“Shit, man, I don’t know.”
That about encapsulates the feeling I had the first time that question was posed to me when I started up my first playthrough of Pokémon Crystal. No one had ever asked me that before. I never had to think about it, honestly. I just got told, “you’re a boy!” and went along with what my parents and society had laid out for me. But there was something to that question that I absolutely didn’t understand at the time, something that it placed in the back of my mind that never left.
“Am I a boy?” I remember picking “boy” after some contemplation, then immediately regretting that choice and restarting the game, choosing the female option this time. Then, a dialogue box pops up with the words, “You’ll face fun times and tough challenges,” which honestly might be the one sentence I’d go back in time and tell myself. Seeing that phrase, and knowing that this was my first experience in any world as a girl, was frightening. Would I have to pick different types of Pokémon than I did before? “Well,” I thought to myself, “It’s not like it matters whether a girl has a Cyndaquil or a boy has a Chikorita, plus no one can even see my game.” Then I chose Chikorita. I remember coming up with potential defenses for why I was playing as a female character, and why I chose the “girly” starter, but the people who cared about those choices weren’t the type of people to let me defend myself against that type of ridicule anyways. The day I finally brought my GameBoy to school with me to play it during recess instead of sitting there doing nothing like usual, some other kids decided to see what I was so interested in.
“Eww, why are you playing as a girl? Why did you choose that one? It’s lame, the fire one is way cooler.”
“Hey, everyone, he’s playing as a girl! How weird! How gaaaaayyyyy!”

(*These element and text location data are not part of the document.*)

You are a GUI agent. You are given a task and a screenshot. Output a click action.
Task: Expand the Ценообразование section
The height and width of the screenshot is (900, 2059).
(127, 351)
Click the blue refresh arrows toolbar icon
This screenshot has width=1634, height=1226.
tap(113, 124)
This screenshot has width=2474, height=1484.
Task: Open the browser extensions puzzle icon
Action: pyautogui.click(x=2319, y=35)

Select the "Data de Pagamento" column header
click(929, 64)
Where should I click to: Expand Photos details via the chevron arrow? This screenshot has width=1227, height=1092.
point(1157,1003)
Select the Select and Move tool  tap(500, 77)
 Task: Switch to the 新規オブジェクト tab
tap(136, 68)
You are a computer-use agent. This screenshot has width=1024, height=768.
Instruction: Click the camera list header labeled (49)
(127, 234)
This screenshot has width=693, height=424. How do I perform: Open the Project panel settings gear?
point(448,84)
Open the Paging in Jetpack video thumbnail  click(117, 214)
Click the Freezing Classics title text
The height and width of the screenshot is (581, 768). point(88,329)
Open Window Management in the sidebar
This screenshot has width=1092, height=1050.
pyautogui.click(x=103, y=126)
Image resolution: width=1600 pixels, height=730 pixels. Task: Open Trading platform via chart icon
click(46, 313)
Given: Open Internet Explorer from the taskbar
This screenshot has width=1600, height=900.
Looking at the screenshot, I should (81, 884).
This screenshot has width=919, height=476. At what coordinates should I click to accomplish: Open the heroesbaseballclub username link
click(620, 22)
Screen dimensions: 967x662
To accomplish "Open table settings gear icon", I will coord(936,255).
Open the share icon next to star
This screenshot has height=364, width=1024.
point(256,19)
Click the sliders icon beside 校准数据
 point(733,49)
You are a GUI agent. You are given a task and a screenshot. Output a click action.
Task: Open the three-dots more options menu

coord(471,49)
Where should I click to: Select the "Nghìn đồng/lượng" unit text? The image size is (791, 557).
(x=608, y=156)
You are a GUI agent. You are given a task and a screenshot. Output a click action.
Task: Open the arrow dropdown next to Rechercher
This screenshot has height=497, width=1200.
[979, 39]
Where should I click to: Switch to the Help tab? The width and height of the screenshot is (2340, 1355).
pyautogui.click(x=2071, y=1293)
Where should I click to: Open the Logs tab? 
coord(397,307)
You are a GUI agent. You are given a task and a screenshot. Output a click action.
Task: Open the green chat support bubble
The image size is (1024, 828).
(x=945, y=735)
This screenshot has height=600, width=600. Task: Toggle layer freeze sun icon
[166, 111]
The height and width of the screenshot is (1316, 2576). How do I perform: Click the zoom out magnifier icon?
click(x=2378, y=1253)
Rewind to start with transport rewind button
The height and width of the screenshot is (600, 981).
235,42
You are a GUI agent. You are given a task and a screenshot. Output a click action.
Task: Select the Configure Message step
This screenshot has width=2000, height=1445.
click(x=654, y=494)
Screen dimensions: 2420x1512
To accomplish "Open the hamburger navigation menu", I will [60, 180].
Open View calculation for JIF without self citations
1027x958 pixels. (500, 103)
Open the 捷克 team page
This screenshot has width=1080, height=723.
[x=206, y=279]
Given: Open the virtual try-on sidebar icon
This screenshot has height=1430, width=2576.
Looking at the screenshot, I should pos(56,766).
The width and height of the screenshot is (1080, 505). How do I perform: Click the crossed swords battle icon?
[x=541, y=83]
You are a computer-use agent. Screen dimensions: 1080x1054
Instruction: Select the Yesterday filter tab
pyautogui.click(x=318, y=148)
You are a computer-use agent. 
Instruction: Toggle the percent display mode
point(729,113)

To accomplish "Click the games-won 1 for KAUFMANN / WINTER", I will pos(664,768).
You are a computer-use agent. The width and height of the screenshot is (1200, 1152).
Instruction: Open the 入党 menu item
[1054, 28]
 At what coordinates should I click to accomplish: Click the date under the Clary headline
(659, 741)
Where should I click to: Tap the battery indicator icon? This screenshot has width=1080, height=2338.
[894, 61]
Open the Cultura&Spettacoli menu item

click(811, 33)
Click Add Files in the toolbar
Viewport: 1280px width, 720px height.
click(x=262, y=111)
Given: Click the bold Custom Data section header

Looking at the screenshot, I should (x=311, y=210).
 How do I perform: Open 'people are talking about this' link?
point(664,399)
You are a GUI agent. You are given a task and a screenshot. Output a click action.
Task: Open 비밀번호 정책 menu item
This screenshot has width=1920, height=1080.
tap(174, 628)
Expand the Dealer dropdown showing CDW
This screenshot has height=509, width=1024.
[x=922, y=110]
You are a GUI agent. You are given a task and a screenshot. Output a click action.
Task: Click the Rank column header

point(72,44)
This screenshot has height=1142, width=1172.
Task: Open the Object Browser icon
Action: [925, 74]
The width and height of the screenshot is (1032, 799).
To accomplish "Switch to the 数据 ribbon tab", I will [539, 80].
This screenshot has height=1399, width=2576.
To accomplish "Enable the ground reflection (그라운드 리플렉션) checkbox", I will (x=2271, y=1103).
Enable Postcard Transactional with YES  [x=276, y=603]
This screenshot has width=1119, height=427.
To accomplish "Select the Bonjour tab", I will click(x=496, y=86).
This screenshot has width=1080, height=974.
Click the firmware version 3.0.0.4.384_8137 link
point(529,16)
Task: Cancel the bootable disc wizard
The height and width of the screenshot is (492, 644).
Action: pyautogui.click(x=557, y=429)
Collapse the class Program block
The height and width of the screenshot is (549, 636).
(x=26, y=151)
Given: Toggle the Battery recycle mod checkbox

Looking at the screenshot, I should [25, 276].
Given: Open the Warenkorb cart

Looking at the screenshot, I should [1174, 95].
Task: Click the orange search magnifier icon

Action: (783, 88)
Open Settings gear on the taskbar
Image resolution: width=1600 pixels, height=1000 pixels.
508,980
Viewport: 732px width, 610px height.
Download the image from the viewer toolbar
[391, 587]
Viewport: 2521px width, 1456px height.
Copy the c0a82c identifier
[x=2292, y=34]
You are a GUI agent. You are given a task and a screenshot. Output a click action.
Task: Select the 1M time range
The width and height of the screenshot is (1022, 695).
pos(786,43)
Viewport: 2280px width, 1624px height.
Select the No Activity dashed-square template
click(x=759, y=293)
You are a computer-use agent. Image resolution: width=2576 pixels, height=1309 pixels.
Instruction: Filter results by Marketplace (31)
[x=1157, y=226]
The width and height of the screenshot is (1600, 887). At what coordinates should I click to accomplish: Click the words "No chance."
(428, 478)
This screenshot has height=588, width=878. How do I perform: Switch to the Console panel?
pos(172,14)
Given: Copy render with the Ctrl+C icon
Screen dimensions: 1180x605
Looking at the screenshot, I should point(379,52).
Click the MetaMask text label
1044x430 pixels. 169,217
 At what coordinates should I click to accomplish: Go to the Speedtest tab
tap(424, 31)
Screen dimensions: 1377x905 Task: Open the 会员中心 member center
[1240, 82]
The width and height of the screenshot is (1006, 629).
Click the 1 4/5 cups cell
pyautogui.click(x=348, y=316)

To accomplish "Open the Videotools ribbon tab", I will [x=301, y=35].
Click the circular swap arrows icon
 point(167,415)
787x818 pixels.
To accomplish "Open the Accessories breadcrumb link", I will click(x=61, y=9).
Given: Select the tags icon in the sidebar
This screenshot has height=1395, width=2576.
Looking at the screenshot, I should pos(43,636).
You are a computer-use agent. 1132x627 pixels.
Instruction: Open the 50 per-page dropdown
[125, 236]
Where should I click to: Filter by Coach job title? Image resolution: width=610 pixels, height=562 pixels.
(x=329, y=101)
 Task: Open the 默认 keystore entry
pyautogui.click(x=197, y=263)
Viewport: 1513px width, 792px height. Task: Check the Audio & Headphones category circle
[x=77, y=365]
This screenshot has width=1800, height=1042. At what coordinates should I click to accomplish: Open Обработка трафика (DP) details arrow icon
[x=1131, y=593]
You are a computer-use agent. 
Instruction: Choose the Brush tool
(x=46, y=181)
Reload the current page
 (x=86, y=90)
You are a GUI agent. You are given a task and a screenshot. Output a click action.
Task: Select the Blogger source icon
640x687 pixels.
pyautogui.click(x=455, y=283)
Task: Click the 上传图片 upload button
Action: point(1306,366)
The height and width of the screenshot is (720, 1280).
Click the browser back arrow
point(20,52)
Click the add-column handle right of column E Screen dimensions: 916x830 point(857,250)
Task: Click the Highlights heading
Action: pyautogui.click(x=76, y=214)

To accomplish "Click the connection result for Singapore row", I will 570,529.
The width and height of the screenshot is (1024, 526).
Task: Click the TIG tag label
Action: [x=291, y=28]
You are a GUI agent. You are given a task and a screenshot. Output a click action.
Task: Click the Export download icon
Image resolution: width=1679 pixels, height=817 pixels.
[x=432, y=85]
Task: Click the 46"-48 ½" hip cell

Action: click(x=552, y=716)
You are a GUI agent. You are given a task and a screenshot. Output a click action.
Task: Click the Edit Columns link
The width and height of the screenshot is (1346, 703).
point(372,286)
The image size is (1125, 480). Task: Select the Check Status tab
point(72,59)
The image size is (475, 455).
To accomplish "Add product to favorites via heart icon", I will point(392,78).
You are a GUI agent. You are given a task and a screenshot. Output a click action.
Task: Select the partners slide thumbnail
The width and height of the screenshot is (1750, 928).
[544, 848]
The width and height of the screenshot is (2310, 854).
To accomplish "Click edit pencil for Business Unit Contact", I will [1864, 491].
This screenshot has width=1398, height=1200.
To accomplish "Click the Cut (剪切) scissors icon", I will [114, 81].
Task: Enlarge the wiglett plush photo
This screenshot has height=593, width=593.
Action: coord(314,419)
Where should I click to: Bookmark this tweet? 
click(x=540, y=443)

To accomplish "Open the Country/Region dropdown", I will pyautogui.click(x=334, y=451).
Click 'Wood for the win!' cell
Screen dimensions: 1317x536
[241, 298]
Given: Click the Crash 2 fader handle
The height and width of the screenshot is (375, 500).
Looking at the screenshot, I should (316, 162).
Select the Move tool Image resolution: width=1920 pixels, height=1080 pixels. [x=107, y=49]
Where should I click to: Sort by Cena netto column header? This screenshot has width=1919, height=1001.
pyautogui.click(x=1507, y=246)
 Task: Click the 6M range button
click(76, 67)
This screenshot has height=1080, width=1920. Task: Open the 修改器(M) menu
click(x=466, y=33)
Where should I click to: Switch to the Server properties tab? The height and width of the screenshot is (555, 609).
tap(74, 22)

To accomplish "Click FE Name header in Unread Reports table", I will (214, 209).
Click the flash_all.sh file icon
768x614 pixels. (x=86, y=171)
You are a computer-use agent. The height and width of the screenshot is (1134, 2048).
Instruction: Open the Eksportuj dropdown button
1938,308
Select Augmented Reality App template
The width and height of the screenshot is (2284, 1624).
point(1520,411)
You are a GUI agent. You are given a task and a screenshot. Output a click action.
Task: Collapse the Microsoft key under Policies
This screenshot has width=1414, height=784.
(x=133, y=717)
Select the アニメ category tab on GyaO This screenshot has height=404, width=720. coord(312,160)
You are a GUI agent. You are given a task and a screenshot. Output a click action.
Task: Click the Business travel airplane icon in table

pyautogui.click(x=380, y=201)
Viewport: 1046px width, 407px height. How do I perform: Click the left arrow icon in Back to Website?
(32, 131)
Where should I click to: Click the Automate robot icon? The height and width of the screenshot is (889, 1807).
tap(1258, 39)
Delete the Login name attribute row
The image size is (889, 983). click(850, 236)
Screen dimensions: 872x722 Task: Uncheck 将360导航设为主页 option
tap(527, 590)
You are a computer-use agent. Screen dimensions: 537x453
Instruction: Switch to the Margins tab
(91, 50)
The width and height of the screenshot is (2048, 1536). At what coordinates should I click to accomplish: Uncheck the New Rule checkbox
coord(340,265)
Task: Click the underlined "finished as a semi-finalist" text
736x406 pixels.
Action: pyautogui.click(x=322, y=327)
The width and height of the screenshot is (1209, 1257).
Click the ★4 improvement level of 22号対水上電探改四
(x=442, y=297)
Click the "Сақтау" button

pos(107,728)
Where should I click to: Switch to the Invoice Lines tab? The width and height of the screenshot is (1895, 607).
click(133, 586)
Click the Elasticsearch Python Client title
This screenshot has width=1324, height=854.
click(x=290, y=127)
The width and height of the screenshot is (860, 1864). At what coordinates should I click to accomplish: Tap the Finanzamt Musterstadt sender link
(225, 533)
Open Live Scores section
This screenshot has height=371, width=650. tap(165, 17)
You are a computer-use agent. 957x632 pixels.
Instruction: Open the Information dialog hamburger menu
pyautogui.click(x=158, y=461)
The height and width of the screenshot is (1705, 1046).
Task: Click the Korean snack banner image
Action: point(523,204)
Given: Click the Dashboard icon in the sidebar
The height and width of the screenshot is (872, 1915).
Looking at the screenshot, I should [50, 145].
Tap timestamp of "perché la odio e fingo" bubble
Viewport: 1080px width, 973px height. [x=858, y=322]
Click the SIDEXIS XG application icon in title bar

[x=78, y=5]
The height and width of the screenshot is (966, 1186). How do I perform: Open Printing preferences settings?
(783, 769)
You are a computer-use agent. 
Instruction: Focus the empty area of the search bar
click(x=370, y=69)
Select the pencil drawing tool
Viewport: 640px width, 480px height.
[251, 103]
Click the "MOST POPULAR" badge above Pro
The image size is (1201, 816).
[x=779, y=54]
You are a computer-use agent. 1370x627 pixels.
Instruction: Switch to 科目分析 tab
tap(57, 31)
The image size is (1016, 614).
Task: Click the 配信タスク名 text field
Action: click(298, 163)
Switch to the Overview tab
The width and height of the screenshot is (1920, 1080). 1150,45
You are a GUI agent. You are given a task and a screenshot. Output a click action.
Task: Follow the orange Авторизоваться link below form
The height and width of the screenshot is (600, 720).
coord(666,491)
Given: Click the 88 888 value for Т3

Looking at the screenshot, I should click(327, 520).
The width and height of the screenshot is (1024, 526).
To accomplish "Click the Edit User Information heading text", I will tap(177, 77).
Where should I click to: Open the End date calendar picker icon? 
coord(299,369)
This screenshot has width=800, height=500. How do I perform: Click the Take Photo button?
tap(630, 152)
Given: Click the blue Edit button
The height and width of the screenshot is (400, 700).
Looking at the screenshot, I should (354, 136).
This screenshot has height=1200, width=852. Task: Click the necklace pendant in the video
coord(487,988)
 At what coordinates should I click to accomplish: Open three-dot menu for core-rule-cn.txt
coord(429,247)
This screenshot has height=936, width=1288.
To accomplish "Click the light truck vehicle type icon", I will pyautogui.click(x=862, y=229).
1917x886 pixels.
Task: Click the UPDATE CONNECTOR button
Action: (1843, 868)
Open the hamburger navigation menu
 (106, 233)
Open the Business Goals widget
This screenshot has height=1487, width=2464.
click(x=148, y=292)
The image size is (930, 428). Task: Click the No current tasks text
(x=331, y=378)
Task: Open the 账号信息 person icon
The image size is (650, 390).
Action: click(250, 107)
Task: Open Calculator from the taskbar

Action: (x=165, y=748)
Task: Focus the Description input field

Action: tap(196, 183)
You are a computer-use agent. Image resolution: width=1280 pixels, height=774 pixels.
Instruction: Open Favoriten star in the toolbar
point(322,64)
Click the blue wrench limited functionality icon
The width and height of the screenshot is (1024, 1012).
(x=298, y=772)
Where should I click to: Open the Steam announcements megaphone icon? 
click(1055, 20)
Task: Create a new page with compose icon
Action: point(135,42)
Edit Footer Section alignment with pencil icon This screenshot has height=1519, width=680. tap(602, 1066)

This is the first time I can remember society deciding something that I did for myself as “weird.” Why did it even matter? They’re just pixels on a screen. I had made the wrong choice in their eyes, that much was clear. That made even more questions pop up. Why was I so much happier pretending to be a girl in a different world? Why don’t I fit in with the boys? Why is it that all of my choices seem so foreign to them? What is telling those boys to do those things that they do and why am I not getting the message? Why am I wrong? I didn’t know about trans people at the time. I didn’t know anyone besides me felt like this. So I did what I thought society expected of me for a long time. Longer than I should have. But I kept picking female characters whenever it was an option. “Oh, I just like the clothing options better, there’s more variety,” I would say. “Oh, I just like looking at female character models better than the weird dude option they always give you, you know?” That was true enough, it got people off my back for a while if the questions ever came up. But that one question, all the way back from 2001, stayed with me for years. “Are you a boy? Or are you a girl?” my brain would ask, seemingly at random. “Not now, this isn’t a character creation screen,” I would reply, almost without fail. Almost.
Once, years after the original Pokémon Crystal debacle (and several Pokémon games later), the question was too much for me to handle. This identity, this body, was wrong. I decided that my problems were with my American name. “Obviously, the reason I don’t feel like this fits me is because I should be going by my Korean name.” That name had a real meaning, not just to me but a real, literal meaning. A golden phoenix. In Western culture, something that had risen from the ashes and taken its life into its own hands. In Korea, the phoenix symbolizes a lot of things, all tying into themes of yin and yang, virtue and grace. This new identity was tied to that merged idea of a phoenix, taking the American culture I never fully felt a part of and the Korean culture I desperately missed. This half-measure helped me grow in a lot of ways, and even helped me connect to a lot of older Korean history that I never even knew about. Still, no matter how hard I tried, that question kept popping up, even when diving into research about my Korean name. Turns out, the Asian phoenix is typically portrayed as a female figure, which just added more questions instead of answering them. But I was in a new era. I could learn about why I feel like this from other people. I could find other people who felt like this.
"Am I a boy or a girl? I’m neither!” I decided, destroying the tiny levee of “manhood” that held back all of my questions about gender, accepting new they/them pronouns, and even changing my name again into a shortened version of my name, something that in my mind represented both my pride in being Korean and this new, genderless entity I had become. I knew about medical transition at that point, but I knew that it was difficult to access even the first steps of that. So I worked as hard as I could to accept that it wasn’t going to happen for me while still exploring the wide world of living under the nonbinary umbrella. I was finally starting to feel… happy? Content? But for some reason, even after I had “answered” that question, that answer still wasn’t good enough for me. I saw other nonbinary people who were fulfilled and euphoric in their gender, genders, or lack thereof, and I thought, “Why isn’t this working for me?” I had (and still have) a wonderful, understanding partner who helped and accepted me through everything. I was supported and accepted by my friends in real life and online. “I should be happy, why aren’t I?” I thought to myself. “If I’m not nonbinary, what the hell am I?”
“Well,” my brain prompted me a final time, “Are you a boy? Or are you a girl?”